A common theme is self harm!

Self-harm is really rage, internalised, whereas in abusive relationships, this anger and rage is externalised. So a child that is repressed, forced to do something against their beliefs, or bullied and vilified for trying to fit in, will either repress the rage, (suicidal tendencies) or express the rage (damaging others).

So what’s the difference between PTSD from external causes and ASD/Asperger’s trauma?

Firstly; ASD and Asperger’s individuals can’t help it. Their brain is wired differently. So a PD label is unfair and completely overlooks their true neurology. It’s like labelling a brain injured car crash victim (without blame) with an alcoholic or drug user (self directed harm), the two are totally different diagnosis. Both have a brain trauma! One is blameless the other was self directed!

The label PD is derogative, however, it is practical in informing the pathway for treatment. In mental health, we treat the symptom, not the diagnosis.

After MDT, I sat with the CAMHS team manager and we discussed the pathway that is commonly seen with young people who have experienced something traumatic during childhood, between the ages of 0 – 7 will express this through behaviour during the ages of 8 -14, delinquency, or deliberate self-harm, and it is this delinquency that often directs the young person to fall into the category of conduct disorder. If the CD is not treated effectively, between the ages of 0 -21, they go on to full blown PD, when it’s PTSD (trauma) related.


Nobody is born bad! Social, psychological and developmental aspects play a huge part in personality and behaviour!

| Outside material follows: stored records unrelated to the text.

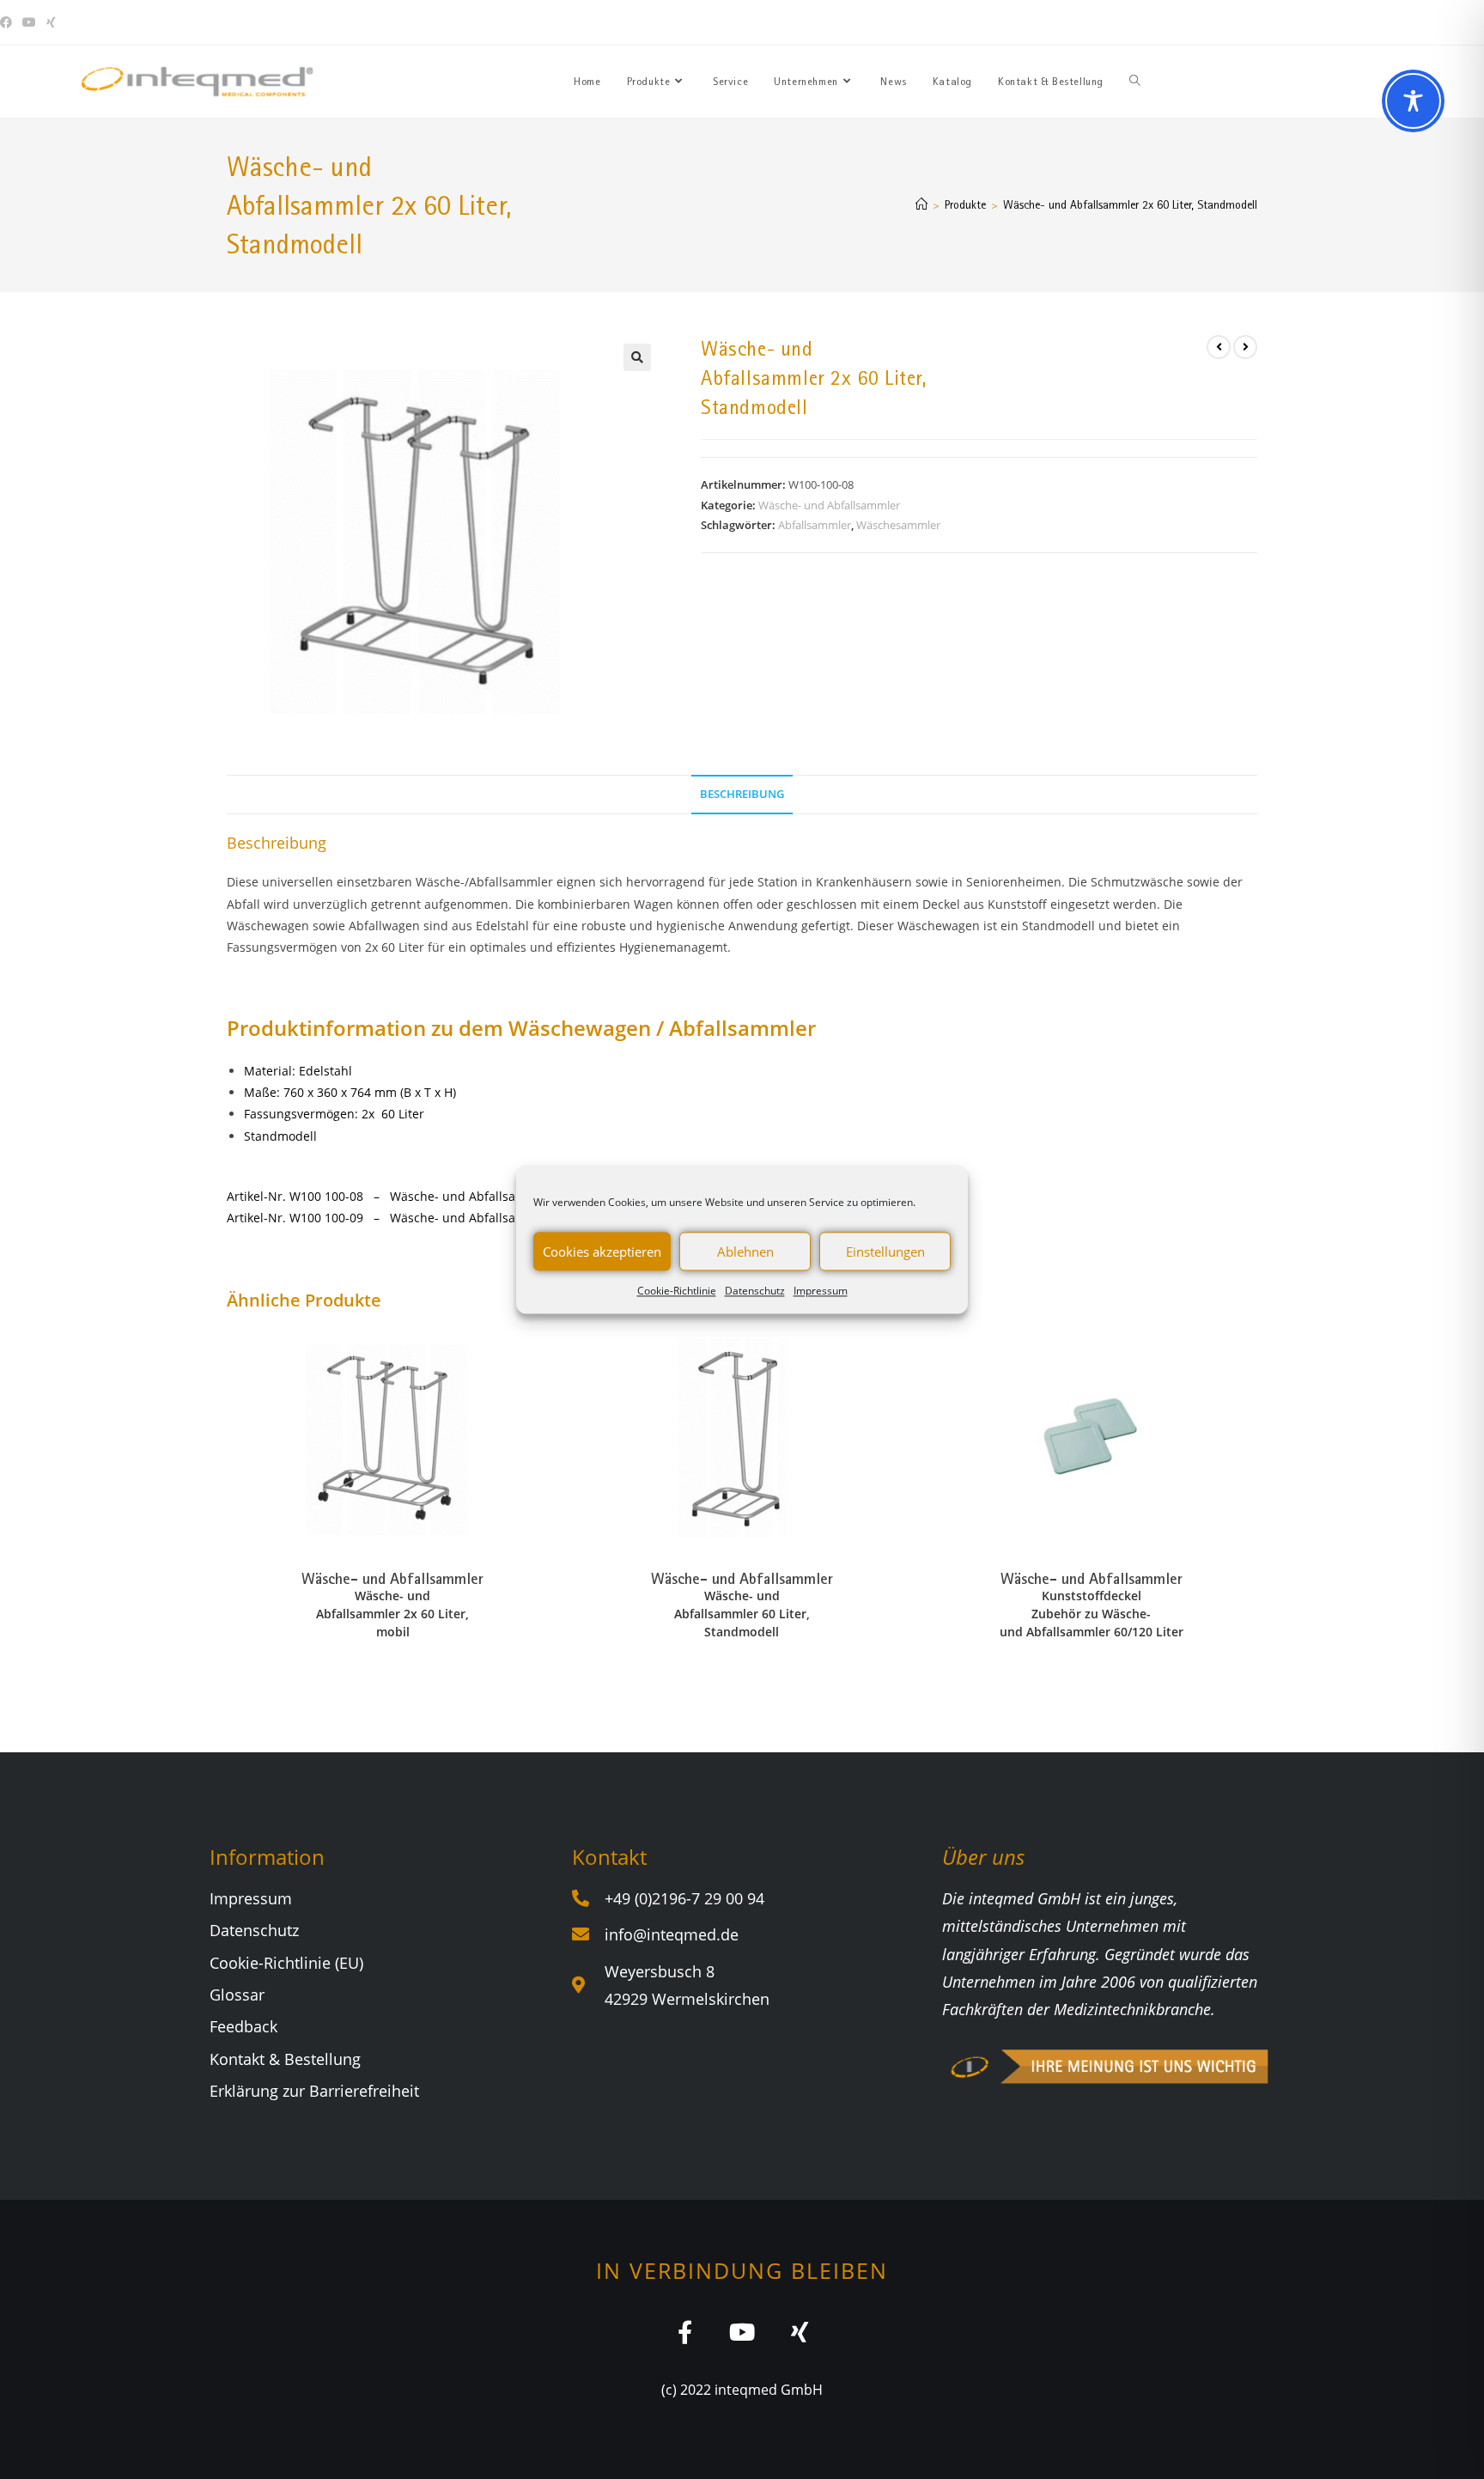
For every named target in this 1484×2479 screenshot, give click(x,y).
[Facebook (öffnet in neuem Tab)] (8, 22)
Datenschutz (755, 1290)
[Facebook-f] (684, 2331)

On the other hand, there is the neurobiological driven behaviours, which has its root causes from brain development, so a young person with Asperger’s or Autism that lacks empathy, aged between 0 -14 whom have experienced a difficult transition, or come from a home that was neglectful, is at risk of role emerging PD. When it isn’t correct labelling, or fair – Were they taught about how to manage emotional regulation?

Young people who grew up in care, with damaged attachments, inevitably fall under the bracket of PD, yet their root cause of dysfunction was of no fault of their own. They too, witnessed and experienced trauma!

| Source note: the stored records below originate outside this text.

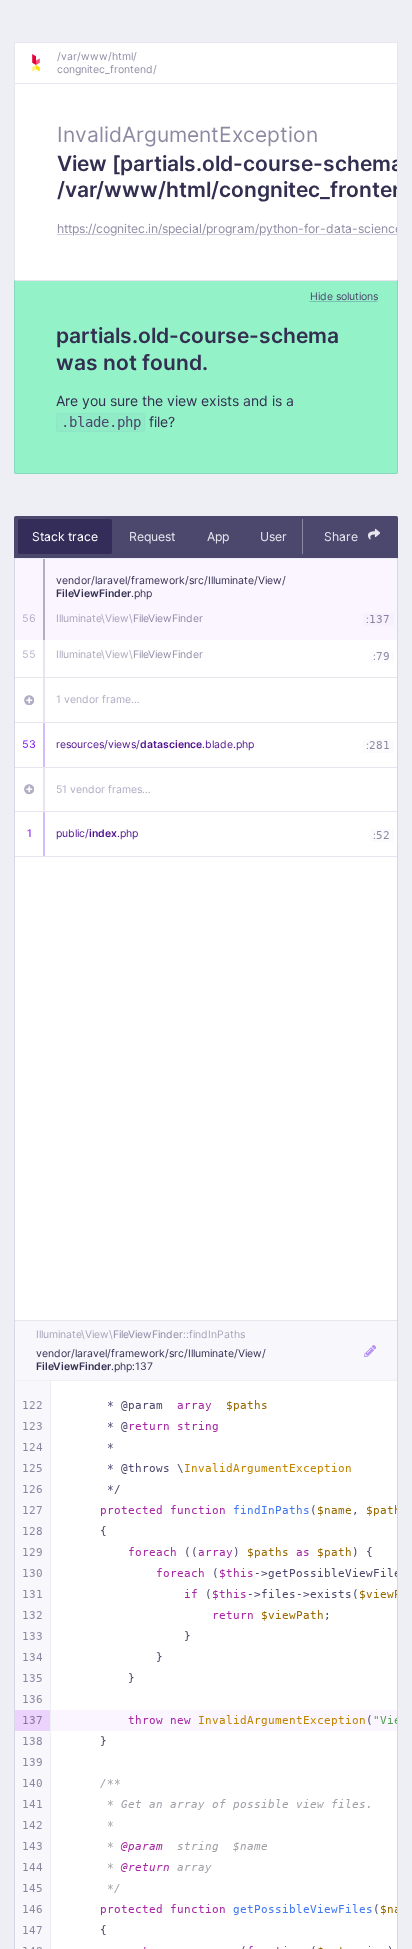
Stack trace (65, 536)
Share (342, 536)
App (218, 536)
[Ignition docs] (43, 63)
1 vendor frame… (98, 699)
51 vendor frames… (103, 789)
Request (152, 536)
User (273, 536)
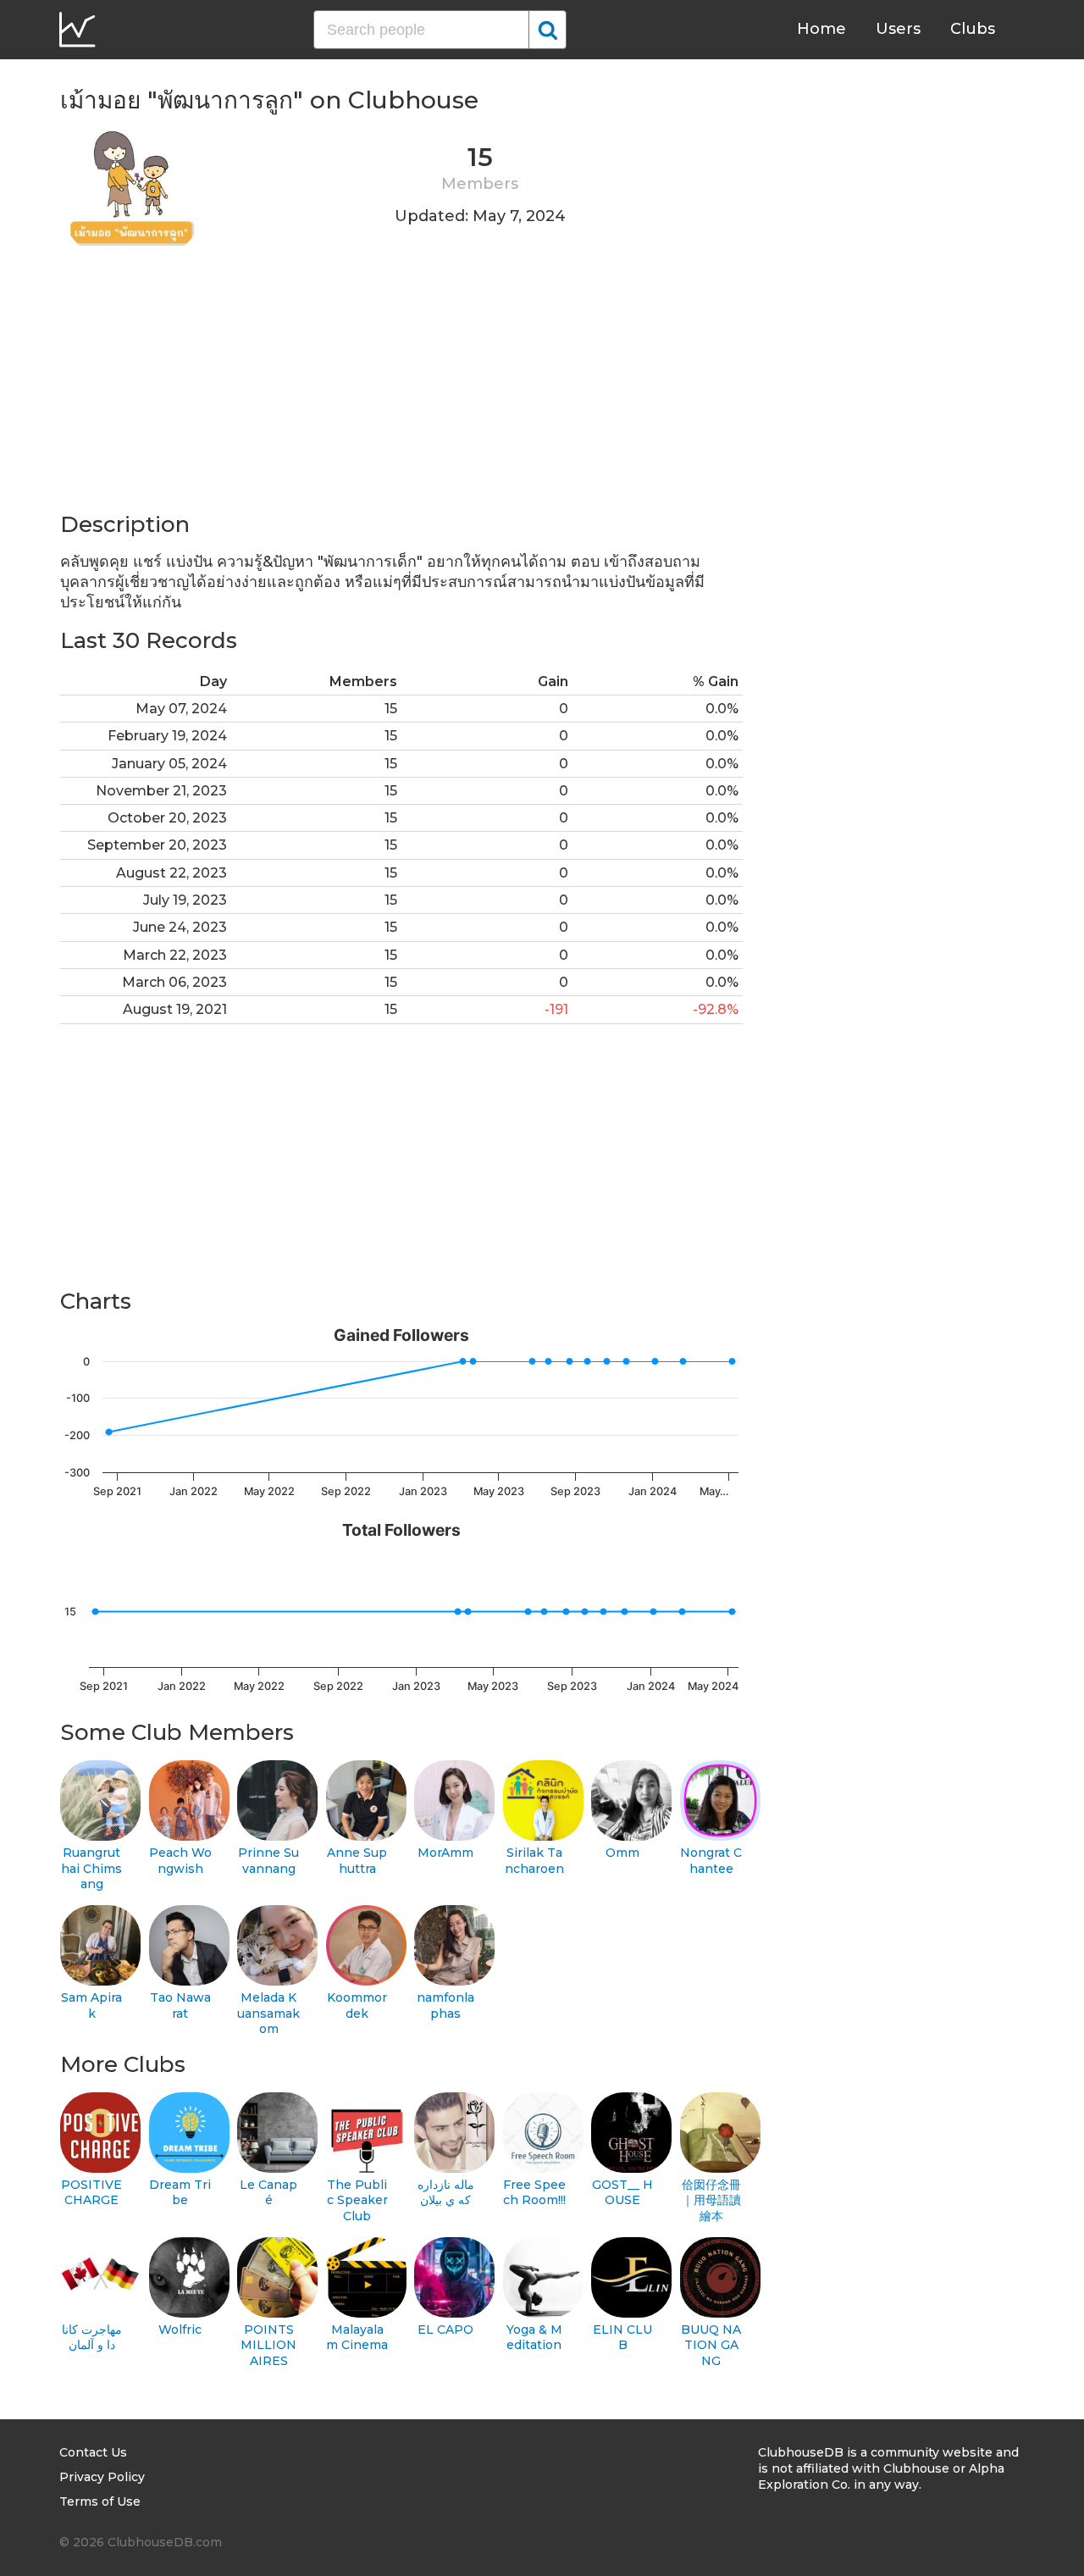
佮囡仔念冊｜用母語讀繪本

Abuse, Neglect, Trauma, Rejection and Abandonment is trauma. All these concepts are inner child wounds from childhood traumatising experiences. Self harm is their coping strategy for inner pain.

Whereas Autism, Aspergers and other neurobiological impairments is a brain disorder – misunderstood, misjudged sectioned etc, for having an invisible disability, judged by their behaviour!

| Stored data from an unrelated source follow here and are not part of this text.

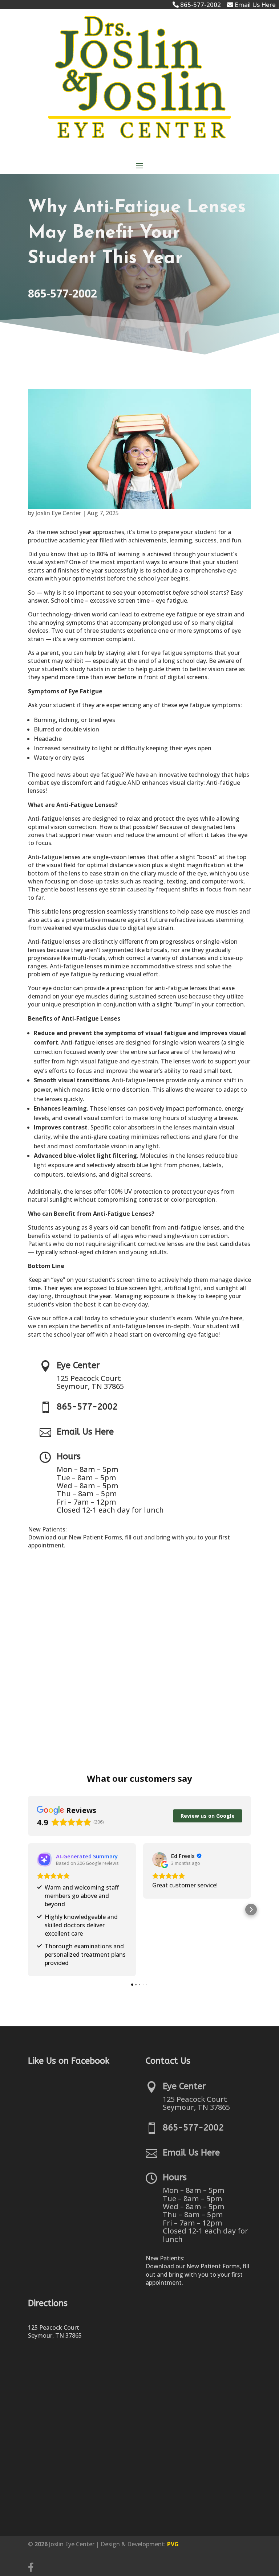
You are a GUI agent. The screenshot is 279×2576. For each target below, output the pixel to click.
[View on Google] (159, 1859)
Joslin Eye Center (58, 513)
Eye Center (78, 1365)
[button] (28, 1909)
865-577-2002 (62, 293)
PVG (173, 2544)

Behaviour is a voice! Expressing itself to be head and resumed.

Children are not born violent and aggressive, they are made this way, by society! Drugs, legal and illegal also play a huge part in behaviour, repressed emotion is a leading cause for psychosis and violent outbursts.

Look at the environment in which they are learning from and being taught – echolalia and mimicry plays a vital role, not only in language but also behaviour!

If we teach emotional regulation, enabling the young person to express their emotions to resolve anxiety, this would smooth transitions and support change!

A person with PD has capacity to change their behaviour, (if they choose not to, is another debate) whereas, a person with ASD/Asperger, can’t.